*Task brief:* Among the entries below, find every line that has "Watch" and pull it out.

________

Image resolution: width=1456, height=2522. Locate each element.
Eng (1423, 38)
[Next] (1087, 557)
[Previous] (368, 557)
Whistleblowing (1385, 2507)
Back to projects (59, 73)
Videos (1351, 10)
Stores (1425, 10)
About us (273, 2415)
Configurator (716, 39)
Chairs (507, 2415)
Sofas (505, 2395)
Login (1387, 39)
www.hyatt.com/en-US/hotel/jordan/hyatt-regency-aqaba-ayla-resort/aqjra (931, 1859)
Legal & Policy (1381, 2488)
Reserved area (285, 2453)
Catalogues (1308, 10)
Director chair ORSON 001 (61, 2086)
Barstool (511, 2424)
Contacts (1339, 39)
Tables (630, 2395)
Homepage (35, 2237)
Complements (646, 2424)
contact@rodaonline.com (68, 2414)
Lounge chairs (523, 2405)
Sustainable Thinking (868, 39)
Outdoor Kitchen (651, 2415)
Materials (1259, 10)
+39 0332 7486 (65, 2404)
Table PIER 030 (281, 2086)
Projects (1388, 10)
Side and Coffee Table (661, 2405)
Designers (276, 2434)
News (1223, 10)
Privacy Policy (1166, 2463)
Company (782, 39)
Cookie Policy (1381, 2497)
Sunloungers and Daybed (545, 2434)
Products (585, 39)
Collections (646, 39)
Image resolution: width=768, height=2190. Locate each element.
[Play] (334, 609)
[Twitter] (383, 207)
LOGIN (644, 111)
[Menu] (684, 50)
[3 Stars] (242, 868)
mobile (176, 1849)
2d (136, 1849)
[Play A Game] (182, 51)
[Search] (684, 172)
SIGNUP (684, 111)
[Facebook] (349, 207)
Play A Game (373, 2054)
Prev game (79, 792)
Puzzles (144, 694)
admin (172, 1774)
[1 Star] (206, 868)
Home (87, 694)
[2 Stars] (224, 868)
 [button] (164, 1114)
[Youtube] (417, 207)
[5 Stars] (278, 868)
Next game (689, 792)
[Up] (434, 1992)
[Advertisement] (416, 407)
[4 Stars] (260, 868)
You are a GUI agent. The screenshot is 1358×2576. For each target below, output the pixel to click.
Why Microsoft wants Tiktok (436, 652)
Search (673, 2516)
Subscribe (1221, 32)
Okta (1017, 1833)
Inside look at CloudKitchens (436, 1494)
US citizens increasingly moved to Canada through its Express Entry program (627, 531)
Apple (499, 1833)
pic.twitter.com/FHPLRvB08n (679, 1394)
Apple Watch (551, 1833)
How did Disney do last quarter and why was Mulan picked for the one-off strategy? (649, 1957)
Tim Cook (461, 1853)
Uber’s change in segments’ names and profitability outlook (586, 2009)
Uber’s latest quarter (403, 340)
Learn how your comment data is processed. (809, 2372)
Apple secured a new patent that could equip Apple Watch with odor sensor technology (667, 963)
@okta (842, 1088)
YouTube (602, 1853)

________

*Answer box:*
Apple Watch (551, 1833)
Apple secured a new patent that could equip Apple Watch with odor sensor technology (667, 963)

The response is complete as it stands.